Fragmento del documento:
Por Carlos Fuentes |
En 1950, yo estudiaba en la Universidad de Ginebra y asistía
a un cineclub de la ciudad suiza. A principios de esos años, allí vi por
primera vez Un perro andaluz de Luis Buñuel. El presentador de la película dijo
que se trataba de un cineasta maldito, muerto en la guerra de España. Alcé la
mano para corregirlo: Buñuel estaba vivo, vivía en México y acababa de filmar Los olvidados, que sería presentada esa
misma primavera en Cannes.
Los olvidados
llegó a Cannes a pesar de las objeciones de funcionarios pacatos y chovinistas
del gobierno mexicano, que la consideraban una película «denigrante para
México». Octavio Paz, entonces secretario de la Embajada de México en Francia,
desobedeció la desaprobación oficial y personalmente distribuyó un lúcido
ensayo sobre Buñuel y su gran película a la entrada del Palacio de los
Festivales en Cannes. Buñuel nunca olvidó este acto de valentía y generosidad.
Yo conocí a Buñuel durante la filmación de Nazarín en
Cuautla. Actuaban en la película mi primera mujer, Rita Macedo, Marga López y
un extraordinario Francisco Rabal que le daba al personaje de Galdós un aura de
ausencia mística y dulce misericordia que sostenían, maravillosamente, la rabia
y el dolor final del personaje. La esencia de la secreta religiosidad de Buñuel
está en Nazarín. Su famosa frase «Gracias a Dios soy ateo» es no sólo una divertida
boutade, sino un disfraz necesario para un creador, como Buñuel, que encarnó
como nadie la turbadora frase que Pascal pone en boca de Cristo: «Si no me
hubieras encontrado, no me buscarías.» En este punto, Buñuel fue parte de una
de las corrientes intelectuales más serias e inclasificables del siglo XX: el
temperamento religioso sin fe religiosa, del cual dan testimonio, en diversos
grados de temperatura, Camus y Mauriac, Graham Greene y, en el cine, el
protestante a su pesar, Ingmar Bergman, y el ateo, por la gracia de Dios, Luis
Buñuel.

Ejercicio propuesto a: En los registros, cambia «options» por «choices» desde la línea que contiene «every (738, 407)» hasta el final, y reproduce solo esas líneas sin ninguna otra modificación.
El texto y los registros son materiales independientes entre sí.

Datos del ejercicio:
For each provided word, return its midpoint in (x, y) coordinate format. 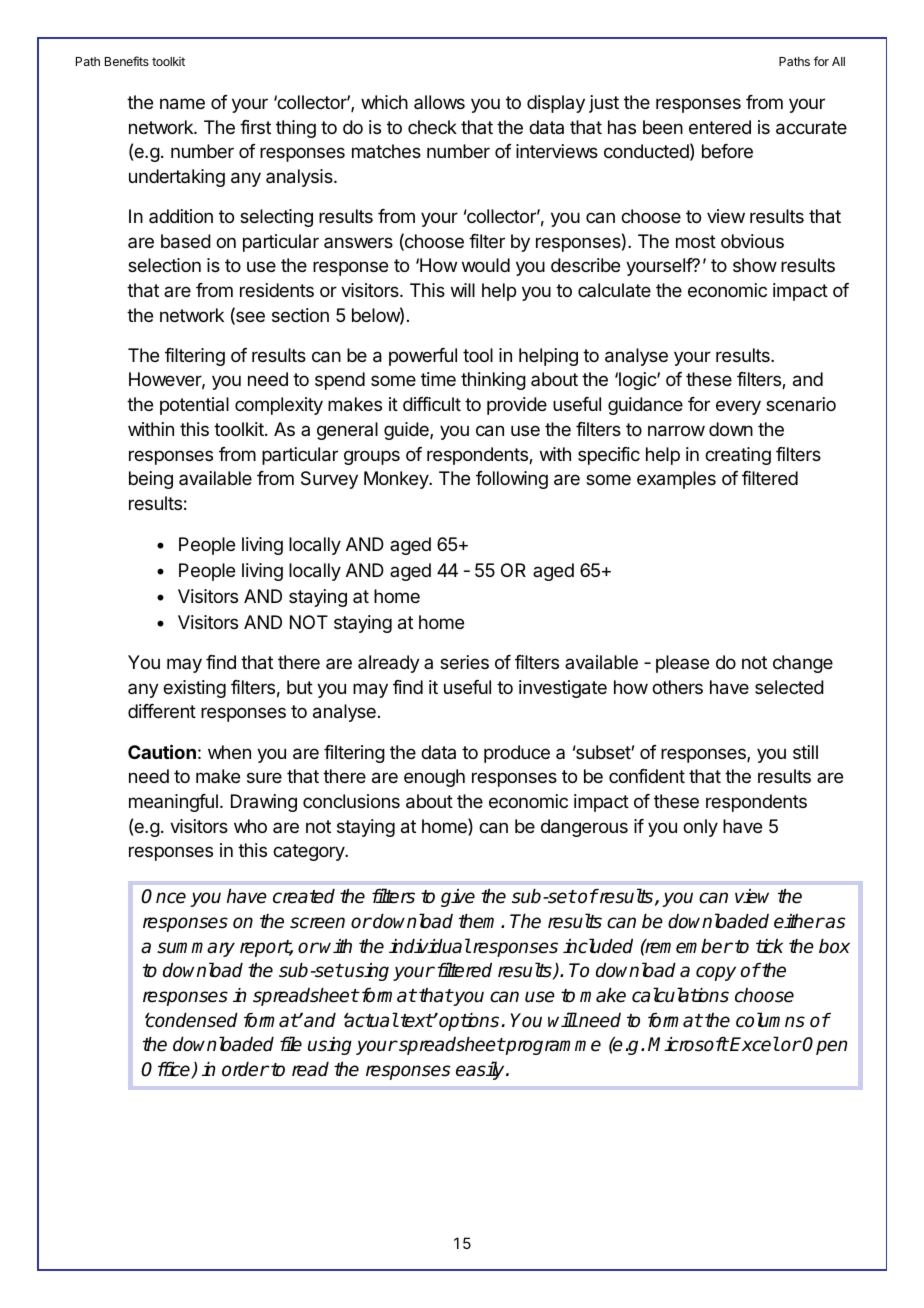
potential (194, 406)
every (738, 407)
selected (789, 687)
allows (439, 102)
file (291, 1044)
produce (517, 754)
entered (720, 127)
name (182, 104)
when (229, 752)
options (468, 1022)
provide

Ejercicio propuesto b: Transcribe fielmente el fragmento del texto sobre Buñuel que va desde «Por Carlos Fuentes» hasta «primavera en Cannes.».

Respuesta escrita a:
every (738, 407)
selected (789, 687)
allows (439, 102)
file (291, 1044)
produce (517, 754)
entered (720, 127)
name (182, 104)
when (229, 752)
choices (468, 1022)
provide

Respuesta escrita b:
Por Carlos Fuentes |
En 1950, yo estudiaba en la Universidad de Ginebra y asistía
a un cineclub de la ciudad suiza. A principios de esos años, allí vi por
primera vez Un perro andaluz de Luis Buñuel. El presentador de la película dijo
que se trataba de un cineasta maldito, muerto en la guerra de España. Alcé la
mano para corregirlo: Buñuel estaba vivo, vivía en México y acababa de filmar Los olvidados, que sería presentada esa
misma primavera en Cannes.